A perícia psiquiátrica concluiu que Renata Silva Souza, acusada de matar e decapitar a sobrinha Layane das Virgens Souza, de 18 anos, em julho de 2025, em Cariacica, era inteiramente incapaz de compreender o caráter criminoso de seus atos no momento do crime.
Segundo o laudo, Renata apresentava um quadro de psicose grave, com delírios persecutórios e alucinações auditivas. Ela acreditava que familiares planejavam matar seu filho e que Layane fazia parte dessa suposta ameaça.

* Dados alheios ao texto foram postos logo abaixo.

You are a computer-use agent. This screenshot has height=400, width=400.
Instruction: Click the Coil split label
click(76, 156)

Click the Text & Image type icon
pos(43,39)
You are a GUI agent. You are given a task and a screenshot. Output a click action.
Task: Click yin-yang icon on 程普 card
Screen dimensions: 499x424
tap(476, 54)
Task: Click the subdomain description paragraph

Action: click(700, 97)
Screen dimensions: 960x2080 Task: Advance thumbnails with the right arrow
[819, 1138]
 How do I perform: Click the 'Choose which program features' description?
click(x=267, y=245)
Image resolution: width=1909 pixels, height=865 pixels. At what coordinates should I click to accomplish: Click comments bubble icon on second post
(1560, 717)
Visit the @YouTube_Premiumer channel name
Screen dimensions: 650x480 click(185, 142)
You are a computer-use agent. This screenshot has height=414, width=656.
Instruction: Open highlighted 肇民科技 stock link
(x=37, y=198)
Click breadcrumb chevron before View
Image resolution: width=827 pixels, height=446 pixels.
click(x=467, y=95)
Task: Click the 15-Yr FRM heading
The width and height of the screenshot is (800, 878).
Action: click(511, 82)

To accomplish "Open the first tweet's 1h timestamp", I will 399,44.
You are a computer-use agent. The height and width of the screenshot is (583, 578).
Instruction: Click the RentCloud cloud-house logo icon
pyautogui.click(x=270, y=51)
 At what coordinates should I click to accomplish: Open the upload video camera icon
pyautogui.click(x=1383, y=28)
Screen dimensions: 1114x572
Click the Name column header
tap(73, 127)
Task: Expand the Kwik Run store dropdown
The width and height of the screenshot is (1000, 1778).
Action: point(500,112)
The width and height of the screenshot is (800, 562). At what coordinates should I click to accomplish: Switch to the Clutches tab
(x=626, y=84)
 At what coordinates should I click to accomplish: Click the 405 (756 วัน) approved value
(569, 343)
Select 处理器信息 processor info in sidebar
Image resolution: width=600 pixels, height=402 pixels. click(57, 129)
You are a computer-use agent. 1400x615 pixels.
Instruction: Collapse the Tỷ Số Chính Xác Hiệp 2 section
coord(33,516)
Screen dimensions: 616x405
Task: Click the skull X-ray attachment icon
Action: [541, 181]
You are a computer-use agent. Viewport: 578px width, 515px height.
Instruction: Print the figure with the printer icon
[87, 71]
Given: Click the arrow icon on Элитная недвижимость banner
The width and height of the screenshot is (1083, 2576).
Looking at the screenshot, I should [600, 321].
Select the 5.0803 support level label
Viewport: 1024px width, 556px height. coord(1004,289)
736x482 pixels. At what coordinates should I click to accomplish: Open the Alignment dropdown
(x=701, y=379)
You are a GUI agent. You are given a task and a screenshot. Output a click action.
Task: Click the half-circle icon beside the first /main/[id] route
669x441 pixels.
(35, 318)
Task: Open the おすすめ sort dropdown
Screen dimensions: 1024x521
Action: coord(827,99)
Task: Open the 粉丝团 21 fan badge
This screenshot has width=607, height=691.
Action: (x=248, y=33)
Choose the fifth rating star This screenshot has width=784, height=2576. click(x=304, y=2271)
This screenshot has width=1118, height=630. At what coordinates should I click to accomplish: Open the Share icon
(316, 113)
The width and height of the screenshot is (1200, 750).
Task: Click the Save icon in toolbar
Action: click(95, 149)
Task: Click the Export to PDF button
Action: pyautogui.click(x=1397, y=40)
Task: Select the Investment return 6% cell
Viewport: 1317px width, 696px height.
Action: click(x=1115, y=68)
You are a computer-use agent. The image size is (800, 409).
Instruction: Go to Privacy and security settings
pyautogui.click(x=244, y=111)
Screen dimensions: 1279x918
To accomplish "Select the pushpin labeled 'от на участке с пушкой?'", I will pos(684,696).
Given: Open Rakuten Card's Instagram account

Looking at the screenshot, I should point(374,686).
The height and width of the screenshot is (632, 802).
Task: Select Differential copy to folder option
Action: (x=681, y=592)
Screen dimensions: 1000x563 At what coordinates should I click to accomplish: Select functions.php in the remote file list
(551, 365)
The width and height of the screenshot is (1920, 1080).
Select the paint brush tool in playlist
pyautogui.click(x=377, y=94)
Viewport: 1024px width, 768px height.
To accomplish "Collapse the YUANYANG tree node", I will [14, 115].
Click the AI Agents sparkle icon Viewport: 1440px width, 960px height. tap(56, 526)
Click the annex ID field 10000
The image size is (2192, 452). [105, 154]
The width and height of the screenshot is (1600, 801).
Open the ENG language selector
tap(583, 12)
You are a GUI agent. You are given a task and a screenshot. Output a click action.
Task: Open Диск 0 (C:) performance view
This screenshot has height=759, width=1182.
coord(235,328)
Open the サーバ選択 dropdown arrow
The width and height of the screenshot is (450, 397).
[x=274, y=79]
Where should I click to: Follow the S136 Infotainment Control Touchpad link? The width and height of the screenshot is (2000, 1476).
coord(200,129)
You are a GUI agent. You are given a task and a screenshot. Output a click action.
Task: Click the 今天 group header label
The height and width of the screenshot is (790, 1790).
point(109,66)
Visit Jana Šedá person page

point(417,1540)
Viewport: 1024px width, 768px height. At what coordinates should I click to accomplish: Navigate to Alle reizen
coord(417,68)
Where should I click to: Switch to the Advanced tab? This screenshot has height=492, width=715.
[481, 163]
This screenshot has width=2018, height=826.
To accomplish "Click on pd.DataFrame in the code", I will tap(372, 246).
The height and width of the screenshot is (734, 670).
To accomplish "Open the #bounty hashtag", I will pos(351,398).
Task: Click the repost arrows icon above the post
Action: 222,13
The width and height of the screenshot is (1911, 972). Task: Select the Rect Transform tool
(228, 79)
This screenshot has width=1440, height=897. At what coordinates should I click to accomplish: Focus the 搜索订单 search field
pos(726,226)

Com base na conclusão dos especialistas, o Ministério Público concordou com o reconhecimento da inimputabilidade, mas defendeu que a acusada permaneça internada por meio de uma medida de segurança, preferencialmente em um hospital de custódia, por representar risco à sociedade.
A investigação também revelou que a jovem foi atacada dentro de casa, tentou fugir e reagiu à agressão. Mesmo após uma tentativa de limpeza no imóvel, a perícia encontrou vestígios de sangue em diversos cômodos. O corpo foi enterrado no quintal da residência e a cabeça descartada em uma lagoa próxima.
O pai da vítima, Lauricio Silva Souza, disse não concordar com o resultado da perícia e defende que a irmã seja responsabilizada criminalmente. A decisão final sobre o caso caberá à Justiça.